### Work to be completed
Looking at the listing below, retype exactly the lines starting at the one containing "Screen dimensions: 1037x603" and ending at the one containing "Click the (6)", both included, and nothing else.

### Data supplied

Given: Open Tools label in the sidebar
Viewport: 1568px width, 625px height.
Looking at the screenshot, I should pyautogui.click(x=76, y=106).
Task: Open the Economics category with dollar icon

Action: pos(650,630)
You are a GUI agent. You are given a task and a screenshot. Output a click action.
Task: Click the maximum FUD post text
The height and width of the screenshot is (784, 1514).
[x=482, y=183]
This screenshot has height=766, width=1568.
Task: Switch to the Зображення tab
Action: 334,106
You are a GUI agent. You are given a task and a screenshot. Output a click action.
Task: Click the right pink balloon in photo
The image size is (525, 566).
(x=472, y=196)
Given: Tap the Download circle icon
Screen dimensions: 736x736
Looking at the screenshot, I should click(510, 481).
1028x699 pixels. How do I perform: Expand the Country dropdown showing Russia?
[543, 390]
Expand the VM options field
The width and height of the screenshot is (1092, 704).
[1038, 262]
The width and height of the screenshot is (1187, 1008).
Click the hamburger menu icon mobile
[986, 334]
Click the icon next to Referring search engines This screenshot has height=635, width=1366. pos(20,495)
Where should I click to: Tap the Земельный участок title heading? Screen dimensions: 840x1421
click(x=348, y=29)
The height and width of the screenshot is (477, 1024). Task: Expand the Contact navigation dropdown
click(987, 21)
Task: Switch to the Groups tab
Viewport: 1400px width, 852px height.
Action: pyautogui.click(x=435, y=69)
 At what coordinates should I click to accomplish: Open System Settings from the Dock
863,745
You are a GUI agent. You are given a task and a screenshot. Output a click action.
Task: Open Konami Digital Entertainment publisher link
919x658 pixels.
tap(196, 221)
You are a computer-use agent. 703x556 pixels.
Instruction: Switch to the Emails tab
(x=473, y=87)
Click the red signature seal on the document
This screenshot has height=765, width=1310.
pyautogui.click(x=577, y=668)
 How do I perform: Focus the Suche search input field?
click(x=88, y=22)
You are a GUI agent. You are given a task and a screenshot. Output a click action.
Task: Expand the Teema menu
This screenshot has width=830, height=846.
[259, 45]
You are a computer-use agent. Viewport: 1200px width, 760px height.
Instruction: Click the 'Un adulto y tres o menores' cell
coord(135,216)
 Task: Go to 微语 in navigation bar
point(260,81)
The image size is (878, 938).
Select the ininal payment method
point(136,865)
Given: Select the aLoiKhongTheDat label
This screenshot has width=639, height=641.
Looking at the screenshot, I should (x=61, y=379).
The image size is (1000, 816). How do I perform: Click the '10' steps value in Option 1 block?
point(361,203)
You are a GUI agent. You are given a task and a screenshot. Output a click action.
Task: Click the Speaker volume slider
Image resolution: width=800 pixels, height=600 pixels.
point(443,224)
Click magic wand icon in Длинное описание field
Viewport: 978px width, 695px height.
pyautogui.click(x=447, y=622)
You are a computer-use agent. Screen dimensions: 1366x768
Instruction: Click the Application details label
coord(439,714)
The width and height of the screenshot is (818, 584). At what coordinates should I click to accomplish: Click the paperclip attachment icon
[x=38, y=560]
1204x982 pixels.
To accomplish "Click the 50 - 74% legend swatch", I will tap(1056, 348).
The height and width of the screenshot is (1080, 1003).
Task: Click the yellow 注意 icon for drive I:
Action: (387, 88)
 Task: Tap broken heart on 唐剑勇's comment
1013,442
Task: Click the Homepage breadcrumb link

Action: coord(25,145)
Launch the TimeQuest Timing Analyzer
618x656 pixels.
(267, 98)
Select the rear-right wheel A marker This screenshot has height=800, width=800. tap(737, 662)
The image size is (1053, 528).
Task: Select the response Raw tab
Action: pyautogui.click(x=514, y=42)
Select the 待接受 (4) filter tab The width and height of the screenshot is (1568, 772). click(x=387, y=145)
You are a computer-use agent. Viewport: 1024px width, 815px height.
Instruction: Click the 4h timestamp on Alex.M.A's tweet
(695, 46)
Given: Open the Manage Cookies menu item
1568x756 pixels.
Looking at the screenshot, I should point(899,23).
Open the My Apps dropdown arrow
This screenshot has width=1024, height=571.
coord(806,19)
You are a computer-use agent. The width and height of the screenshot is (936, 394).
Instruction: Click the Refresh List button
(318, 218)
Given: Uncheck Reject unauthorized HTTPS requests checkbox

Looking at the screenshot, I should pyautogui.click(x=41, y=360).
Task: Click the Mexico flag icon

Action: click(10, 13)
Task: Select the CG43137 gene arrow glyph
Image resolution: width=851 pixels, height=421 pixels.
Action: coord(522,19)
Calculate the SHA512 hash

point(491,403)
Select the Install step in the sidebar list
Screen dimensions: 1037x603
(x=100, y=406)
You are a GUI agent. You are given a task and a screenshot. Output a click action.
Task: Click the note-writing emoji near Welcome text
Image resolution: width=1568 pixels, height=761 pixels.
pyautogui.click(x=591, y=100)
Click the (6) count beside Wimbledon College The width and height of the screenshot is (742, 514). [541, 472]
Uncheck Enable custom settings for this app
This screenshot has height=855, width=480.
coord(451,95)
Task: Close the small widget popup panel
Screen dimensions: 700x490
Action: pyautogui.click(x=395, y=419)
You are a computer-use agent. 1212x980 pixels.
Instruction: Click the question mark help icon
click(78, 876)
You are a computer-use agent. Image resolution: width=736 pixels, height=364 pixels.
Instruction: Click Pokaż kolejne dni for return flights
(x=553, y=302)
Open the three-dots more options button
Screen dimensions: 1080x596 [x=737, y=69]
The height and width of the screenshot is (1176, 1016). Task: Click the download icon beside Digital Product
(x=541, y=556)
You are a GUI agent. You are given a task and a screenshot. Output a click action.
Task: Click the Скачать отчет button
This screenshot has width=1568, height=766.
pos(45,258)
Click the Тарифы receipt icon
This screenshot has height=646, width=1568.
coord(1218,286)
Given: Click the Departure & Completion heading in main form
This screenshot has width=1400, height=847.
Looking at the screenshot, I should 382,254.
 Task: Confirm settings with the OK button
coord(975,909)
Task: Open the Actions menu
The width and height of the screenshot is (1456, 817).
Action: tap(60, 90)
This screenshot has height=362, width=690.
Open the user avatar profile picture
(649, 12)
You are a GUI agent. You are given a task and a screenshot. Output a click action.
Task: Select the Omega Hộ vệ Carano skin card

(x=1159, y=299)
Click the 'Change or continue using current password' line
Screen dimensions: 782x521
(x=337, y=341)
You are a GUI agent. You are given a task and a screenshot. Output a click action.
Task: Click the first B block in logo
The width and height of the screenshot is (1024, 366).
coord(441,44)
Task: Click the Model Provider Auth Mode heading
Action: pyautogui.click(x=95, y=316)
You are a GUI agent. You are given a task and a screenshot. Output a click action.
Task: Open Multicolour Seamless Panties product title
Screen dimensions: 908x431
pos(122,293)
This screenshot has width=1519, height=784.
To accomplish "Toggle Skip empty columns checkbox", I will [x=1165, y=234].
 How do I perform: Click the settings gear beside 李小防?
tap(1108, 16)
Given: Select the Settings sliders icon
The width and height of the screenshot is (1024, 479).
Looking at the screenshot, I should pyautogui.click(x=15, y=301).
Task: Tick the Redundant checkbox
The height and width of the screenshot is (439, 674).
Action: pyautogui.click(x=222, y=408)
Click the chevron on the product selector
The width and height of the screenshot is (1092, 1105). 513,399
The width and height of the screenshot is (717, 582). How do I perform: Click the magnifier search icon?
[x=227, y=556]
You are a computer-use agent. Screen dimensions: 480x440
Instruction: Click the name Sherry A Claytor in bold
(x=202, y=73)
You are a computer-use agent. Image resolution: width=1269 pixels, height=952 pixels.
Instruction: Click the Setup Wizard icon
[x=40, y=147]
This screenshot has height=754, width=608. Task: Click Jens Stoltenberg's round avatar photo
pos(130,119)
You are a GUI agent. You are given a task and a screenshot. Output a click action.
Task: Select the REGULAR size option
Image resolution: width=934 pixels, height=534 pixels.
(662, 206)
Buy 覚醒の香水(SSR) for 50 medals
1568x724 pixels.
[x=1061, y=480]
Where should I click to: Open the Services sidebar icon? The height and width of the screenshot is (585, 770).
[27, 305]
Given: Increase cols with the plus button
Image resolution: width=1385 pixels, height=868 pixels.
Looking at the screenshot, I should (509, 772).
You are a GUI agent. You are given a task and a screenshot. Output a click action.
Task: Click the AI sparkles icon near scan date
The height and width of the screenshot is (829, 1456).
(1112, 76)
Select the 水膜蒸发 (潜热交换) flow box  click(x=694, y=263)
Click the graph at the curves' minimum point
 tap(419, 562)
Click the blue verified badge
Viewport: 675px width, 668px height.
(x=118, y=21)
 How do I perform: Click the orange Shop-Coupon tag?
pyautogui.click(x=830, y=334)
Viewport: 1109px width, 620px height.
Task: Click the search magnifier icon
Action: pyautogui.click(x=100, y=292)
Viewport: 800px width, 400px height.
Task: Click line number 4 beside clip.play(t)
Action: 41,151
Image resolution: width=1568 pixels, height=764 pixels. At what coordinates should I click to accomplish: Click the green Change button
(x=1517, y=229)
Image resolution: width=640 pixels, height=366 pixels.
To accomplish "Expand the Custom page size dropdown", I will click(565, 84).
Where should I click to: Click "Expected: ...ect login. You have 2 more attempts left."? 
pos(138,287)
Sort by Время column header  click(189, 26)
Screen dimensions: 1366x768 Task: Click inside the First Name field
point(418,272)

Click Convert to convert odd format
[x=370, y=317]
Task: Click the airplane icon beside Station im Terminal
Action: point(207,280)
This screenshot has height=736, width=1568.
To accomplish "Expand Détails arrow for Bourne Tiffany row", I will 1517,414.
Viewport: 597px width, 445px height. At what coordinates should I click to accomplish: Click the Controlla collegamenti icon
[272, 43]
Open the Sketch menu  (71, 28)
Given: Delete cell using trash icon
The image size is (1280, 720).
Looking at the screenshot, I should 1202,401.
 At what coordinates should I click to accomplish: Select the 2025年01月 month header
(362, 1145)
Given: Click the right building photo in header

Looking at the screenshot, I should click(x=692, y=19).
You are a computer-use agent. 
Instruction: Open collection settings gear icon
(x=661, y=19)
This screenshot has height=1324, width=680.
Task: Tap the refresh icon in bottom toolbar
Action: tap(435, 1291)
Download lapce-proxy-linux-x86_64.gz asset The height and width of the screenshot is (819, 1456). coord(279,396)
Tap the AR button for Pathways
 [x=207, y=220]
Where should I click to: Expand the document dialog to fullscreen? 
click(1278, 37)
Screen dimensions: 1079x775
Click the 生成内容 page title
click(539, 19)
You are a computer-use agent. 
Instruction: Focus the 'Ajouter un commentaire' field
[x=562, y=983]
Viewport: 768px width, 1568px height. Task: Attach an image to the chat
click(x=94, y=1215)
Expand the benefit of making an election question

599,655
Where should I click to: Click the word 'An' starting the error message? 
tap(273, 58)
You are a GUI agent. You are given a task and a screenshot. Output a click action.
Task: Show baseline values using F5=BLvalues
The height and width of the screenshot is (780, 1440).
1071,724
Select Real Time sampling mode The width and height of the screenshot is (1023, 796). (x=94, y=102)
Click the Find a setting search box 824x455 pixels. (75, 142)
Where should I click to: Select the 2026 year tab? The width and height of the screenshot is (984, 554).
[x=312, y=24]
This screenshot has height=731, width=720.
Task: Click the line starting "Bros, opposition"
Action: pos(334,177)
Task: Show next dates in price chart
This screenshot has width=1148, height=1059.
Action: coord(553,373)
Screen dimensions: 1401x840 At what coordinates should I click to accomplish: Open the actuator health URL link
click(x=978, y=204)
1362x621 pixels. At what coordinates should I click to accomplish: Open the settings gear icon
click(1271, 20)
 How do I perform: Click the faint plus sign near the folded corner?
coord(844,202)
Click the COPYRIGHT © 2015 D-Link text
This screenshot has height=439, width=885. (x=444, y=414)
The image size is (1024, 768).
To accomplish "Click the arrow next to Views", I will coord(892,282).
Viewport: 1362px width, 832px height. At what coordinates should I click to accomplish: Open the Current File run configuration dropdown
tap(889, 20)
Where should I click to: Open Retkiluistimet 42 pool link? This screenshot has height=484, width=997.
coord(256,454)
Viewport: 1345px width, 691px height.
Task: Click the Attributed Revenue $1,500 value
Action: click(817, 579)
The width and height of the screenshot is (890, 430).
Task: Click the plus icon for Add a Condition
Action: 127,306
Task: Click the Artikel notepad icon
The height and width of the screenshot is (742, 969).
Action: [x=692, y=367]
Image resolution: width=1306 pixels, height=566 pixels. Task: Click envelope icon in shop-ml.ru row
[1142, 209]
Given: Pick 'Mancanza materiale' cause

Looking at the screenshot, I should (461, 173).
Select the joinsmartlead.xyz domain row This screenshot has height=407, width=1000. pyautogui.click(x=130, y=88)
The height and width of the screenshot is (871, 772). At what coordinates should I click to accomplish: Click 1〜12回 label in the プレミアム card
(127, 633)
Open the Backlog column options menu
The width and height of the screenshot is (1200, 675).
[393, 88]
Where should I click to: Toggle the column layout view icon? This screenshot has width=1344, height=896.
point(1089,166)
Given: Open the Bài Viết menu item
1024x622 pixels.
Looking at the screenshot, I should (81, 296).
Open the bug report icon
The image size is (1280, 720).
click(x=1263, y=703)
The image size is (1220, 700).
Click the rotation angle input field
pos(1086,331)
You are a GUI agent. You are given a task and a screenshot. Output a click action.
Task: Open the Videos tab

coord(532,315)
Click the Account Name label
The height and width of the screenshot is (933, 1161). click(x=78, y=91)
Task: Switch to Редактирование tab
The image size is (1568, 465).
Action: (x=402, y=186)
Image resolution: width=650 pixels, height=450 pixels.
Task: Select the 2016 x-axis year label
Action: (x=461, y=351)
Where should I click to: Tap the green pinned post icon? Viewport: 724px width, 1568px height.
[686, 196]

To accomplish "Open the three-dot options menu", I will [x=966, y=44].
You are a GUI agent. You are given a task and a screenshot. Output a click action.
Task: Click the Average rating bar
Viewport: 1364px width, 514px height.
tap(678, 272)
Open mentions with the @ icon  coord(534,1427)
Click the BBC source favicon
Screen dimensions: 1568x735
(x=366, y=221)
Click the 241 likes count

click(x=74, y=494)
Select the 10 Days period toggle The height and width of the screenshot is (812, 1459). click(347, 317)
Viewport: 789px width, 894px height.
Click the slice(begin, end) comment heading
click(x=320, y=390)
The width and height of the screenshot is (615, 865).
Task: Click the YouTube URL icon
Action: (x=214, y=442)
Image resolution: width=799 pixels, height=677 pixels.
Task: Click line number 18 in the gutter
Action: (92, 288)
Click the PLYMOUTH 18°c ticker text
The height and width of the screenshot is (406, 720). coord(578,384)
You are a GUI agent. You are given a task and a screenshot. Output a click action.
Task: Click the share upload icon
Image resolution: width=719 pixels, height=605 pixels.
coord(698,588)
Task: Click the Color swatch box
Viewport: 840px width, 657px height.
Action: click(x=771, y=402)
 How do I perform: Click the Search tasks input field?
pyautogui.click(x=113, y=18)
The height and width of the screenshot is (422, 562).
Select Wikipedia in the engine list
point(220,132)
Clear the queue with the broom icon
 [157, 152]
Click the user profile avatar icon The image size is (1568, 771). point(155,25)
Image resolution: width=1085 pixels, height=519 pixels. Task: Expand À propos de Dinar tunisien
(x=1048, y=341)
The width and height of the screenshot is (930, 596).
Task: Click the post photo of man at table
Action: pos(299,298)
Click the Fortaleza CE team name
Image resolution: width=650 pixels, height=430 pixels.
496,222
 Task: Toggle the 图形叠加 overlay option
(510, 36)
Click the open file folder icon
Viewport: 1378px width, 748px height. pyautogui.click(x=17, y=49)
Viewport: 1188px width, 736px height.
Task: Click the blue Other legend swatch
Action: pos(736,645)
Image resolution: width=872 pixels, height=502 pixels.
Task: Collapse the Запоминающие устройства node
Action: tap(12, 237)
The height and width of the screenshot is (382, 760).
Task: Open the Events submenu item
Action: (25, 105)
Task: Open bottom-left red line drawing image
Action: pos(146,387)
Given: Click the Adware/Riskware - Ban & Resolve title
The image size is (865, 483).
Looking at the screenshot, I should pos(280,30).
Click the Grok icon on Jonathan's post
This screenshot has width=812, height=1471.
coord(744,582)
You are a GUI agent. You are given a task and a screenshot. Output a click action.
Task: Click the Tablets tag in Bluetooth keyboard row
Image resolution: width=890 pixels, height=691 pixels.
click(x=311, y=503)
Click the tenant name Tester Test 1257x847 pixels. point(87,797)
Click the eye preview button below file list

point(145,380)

### Solution to the exercise
Screen dimensions: 1037x603
(x=100, y=406)
You are a GUI agent. You are given a task and a screenshot. Output a click action.
Task: Click the note-writing emoji near Welcome text
Image resolution: width=1568 pixels, height=761 pixels.
pyautogui.click(x=591, y=100)
Click the (6) count beside Wimbledon College The width and height of the screenshot is (742, 514). [541, 472]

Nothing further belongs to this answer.